After Moses dies, we read in the final lines of the Bible: In the valley of Moab, “No one has ever shown the mighty power or performed the awesome deeds that Moses performed in the sight of all Israel” (Deuteronomy 34:10-12). Which awesome deeds? The text does not say. However, the medieval commentator Rashi, quoting earlier sources, states, “This refers to the fact that Moses’ heart inspired him to break the tablets…and the Holy Blessed One concurred.”

Of all Moses’ achievements – releasing the Israelites from slavery, splitting the Red Sea, bringing them to Mount Sinai, and then leading them to the very edge of the Promised Land – the greatest was the breaking of the tablets.

This is of profound relevance in today’s world, because if the Law of God is not beyond questioning, then all the more so are man-made laws. Paradoxically, in Judaism, the moment of revelation coincides with something akin to enlightenment. Right from the beginning, even God agrees that to seek truth means to question authority. Quite literally, it means to break the rules.
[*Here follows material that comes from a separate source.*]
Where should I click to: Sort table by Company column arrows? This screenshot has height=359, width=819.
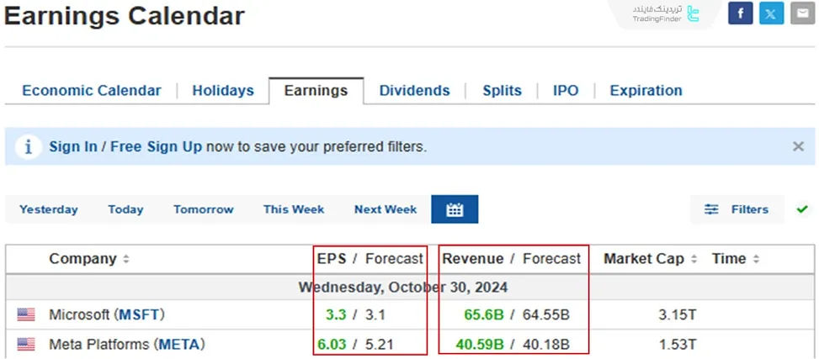[x=126, y=260]
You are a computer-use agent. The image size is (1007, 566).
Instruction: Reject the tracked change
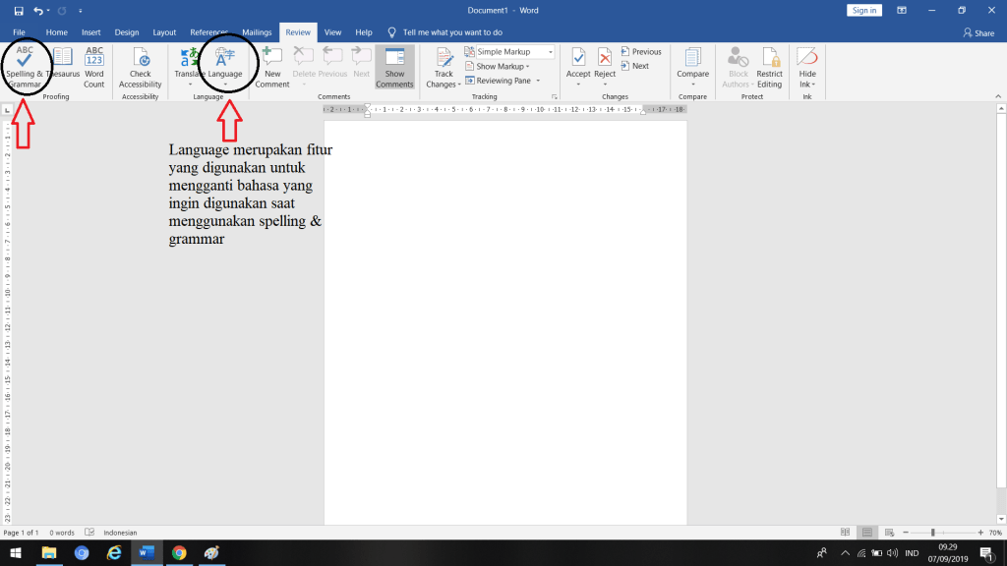click(605, 67)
Where the Hebrew Bible ends is only the beginning of the story. The Talmud recounts that the Israelites carry the Ark of the Covenant with them throughout their wanderings. Later, when they rest it in the Holy of Holies in the Temple of Jerusalem, they place the broken divine law alongside the tablets of Moses. As humans, we carry with us both tablets, our fallible human laws and the fragments of our shared humanity.

In his greatest hour, Moses showed us we have nothing to fear. The tablets of God were broken, but we remain intact. Our task, too late for my patient but perhaps not too late for us, is to break the spell of Sinai. Only then, following Moses’ example, can we begin the real work of hammering out what constitutes a moral society.

Daniel Reisel is a physician based in London.